|Click Here for a photo of the front|
This bodice is in three pieces, Front, Side, and Back, the most common style of the early Victorian period. The shoulder is cut with an elongated line, and is finished with a large Modified Pagoda sleeve, which is fitted at the armhole, but full below the elbow. Optional necklines, either high necked for day wear, or an open square neck for evening events. The front can be either straight across, or a shallow point at the waist.
multisize, from 30" bust (22" waist) to 56" bust (48" waist)
Did it look like the photo/drawing on the pattern envelope once you were done sewing with it?
I'm suprised at how much it did, although I shouldn't be!
Were the instructions easy to follow?
I skimmed them so missed the step in #1 to tape the sleeve halves together before cutting. I didn't, and despite having seamed them, they fitted into the armscye easily ... and I didn't need that 1" that was eaten by the seam allowances.

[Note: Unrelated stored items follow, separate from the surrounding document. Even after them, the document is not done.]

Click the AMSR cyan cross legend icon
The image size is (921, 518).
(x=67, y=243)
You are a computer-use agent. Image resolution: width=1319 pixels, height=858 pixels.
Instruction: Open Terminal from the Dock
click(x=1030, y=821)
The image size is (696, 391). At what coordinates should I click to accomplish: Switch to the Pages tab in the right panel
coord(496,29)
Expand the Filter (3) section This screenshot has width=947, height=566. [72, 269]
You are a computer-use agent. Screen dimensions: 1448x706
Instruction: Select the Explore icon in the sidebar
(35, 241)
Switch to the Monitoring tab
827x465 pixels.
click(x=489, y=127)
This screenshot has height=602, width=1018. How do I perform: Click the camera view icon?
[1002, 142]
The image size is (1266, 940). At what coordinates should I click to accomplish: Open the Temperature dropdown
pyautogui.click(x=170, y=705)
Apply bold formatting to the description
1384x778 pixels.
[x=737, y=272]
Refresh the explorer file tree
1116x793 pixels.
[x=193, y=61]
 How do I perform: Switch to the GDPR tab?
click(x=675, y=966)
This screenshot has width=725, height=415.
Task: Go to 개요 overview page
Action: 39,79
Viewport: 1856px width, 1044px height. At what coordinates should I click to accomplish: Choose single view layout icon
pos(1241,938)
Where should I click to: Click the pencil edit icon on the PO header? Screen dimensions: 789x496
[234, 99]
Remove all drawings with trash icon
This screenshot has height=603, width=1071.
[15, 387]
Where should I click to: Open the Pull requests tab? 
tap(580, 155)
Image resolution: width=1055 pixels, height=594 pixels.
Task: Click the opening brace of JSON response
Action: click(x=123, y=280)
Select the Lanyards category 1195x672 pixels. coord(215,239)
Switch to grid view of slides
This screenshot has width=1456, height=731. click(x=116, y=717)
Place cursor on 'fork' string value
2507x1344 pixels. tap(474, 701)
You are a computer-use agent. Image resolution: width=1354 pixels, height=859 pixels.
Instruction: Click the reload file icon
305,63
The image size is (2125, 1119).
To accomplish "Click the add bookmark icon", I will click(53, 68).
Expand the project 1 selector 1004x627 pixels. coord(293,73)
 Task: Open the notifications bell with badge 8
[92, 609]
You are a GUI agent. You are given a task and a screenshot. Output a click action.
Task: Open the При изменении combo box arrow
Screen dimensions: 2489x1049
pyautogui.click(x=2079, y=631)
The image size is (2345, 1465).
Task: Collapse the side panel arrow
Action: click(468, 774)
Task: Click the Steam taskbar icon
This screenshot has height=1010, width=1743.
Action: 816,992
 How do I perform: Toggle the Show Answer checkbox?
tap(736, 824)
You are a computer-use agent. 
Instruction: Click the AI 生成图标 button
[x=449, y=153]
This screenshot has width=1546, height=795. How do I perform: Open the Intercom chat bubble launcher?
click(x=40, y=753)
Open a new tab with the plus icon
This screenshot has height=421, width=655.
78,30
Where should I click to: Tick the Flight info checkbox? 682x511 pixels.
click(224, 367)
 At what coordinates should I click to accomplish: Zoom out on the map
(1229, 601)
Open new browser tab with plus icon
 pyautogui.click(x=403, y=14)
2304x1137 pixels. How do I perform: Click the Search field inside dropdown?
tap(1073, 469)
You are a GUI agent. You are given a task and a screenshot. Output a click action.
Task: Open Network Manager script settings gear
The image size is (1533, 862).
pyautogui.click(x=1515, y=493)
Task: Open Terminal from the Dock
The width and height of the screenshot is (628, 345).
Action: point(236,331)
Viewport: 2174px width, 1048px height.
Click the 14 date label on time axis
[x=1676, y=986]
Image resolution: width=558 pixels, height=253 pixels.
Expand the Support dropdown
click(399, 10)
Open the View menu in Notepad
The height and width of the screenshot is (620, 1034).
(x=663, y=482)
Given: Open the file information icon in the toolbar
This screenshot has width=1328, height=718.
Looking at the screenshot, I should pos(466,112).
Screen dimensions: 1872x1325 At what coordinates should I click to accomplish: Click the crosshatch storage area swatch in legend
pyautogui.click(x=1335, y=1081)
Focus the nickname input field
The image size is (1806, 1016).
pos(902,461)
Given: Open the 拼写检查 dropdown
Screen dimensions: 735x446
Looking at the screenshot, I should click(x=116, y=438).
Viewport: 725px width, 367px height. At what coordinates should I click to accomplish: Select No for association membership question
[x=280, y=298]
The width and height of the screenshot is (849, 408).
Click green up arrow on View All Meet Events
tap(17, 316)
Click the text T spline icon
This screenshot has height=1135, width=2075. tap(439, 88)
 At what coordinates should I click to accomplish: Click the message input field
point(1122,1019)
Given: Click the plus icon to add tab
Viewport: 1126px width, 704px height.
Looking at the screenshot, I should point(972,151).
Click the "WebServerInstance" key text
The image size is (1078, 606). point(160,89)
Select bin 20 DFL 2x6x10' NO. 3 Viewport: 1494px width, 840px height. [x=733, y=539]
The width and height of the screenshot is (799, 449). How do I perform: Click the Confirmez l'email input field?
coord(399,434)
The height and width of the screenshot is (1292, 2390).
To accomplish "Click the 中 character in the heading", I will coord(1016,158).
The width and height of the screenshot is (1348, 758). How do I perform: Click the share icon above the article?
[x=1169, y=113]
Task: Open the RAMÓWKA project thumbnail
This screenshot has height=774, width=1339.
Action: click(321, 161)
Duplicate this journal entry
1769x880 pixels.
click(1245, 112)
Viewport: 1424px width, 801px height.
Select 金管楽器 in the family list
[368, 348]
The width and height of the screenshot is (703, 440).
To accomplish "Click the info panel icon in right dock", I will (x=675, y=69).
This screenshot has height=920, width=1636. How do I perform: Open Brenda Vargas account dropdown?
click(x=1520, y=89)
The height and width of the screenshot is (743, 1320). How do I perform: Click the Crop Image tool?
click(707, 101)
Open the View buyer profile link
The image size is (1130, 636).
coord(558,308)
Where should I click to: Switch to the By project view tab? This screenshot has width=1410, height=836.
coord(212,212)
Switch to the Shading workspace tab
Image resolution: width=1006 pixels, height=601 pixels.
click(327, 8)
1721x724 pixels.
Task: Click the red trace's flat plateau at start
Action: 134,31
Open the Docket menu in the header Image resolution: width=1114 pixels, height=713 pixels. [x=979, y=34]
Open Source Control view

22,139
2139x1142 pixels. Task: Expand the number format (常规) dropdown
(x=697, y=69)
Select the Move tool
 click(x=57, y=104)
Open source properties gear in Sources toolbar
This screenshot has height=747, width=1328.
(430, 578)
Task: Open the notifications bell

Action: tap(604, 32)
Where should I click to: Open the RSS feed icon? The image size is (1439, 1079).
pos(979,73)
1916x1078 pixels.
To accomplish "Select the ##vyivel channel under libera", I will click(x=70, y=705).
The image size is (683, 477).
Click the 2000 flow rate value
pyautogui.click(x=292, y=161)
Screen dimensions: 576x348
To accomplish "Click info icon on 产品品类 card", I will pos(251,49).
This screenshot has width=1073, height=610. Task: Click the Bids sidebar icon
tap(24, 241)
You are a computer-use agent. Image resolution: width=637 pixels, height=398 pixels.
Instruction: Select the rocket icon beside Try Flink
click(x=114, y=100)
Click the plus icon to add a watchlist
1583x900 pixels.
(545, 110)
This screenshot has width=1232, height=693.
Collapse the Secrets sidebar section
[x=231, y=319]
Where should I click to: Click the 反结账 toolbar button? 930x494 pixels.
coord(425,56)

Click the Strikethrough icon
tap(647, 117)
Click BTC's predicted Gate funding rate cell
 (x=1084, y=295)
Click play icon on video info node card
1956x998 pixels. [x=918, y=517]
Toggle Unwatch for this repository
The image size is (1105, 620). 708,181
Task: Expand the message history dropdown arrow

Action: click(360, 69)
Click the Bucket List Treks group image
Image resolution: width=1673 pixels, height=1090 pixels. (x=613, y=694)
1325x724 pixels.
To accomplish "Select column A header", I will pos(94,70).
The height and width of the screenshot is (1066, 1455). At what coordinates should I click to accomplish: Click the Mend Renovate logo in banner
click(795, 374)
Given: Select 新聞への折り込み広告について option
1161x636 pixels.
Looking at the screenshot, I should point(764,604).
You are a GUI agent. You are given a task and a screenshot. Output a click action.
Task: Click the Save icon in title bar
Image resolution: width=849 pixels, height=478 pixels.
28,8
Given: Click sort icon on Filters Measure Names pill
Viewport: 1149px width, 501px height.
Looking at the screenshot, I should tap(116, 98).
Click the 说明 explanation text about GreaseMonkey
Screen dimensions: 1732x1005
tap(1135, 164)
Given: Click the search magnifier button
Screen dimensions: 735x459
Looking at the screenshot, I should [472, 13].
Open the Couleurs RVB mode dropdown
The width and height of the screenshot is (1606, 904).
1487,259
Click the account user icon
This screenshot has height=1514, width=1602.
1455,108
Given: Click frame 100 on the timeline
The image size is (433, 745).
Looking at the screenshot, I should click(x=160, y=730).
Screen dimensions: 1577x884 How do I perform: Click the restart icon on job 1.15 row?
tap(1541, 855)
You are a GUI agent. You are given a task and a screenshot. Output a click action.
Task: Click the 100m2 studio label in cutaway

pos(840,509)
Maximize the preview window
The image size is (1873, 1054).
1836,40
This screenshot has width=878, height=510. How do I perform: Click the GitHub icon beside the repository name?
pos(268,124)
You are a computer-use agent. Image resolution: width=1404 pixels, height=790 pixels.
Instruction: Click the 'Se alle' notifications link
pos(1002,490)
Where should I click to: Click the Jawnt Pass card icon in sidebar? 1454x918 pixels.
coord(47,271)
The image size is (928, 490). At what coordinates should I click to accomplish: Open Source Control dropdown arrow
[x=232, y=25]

I really like the way TV has you select the back and front pattern pieces, although fitting the front is harder with a large chest frontage.
What did you particularly like or dislike about the pattern? It provided the style I was after, I've found the pattern range to be consistently sized and comparatively easy to fit. This wasn't an exception.
A very lightweight cotton satin - lovely to work with, flatlined with a blue & red on white check dobby cotton. I also used the check as piping around the outer edge.
Pattern alterations or any design changes you made:
I only flatlined and didn't also bag it out. I felt that both flat and bag lining is a bit over-engineered. The few bodices I've seen from thhis era didn't do this, their flat lining fabric was a tightly woven cotton, often polished. Avoiding the bag lining required a new edge finish, so I piped all the neck/front/hem edges instead of cutting a facing. I drafted my own neckline as I didn't want high or square.
To fit myself I started with a G back and K front & J sleeves (beefy biceps). Before I mocked up the pattern I took 1" out between waist & underarm and 5/8ths" between underarm & shoulder.
After mocking up, I had to take another 1" out at the shoulder seam, which made the armscye too small so I cut that back to the seamline - this provided me with enough room. I also took a small amount at centre back seams at waist level (tapering to zero about 4cm above the waist). Also reshaped the centre front edge making it curved rather than adjusting the darts. above the bust the neck edge was gappy, so I pulled the piping cord tighter in the channel by about 2", which was exactly what it needed. I should have done a combination of shaping the CF line and adjusting the piping.
The only pattern drafting issue was the J size sleeves didn't match at the straight seam, one half was approx 2cm longer than the other. I just cut the longer off to fit, curving it to meet the other half at the under arm seam which did fit together.
Would you sew it again? Would you recommend it to others? I'll possibly sew it again, if I need this bodice style again.
I made this to go with my bloomer style skirt & bloomers, so I'm really happy with it.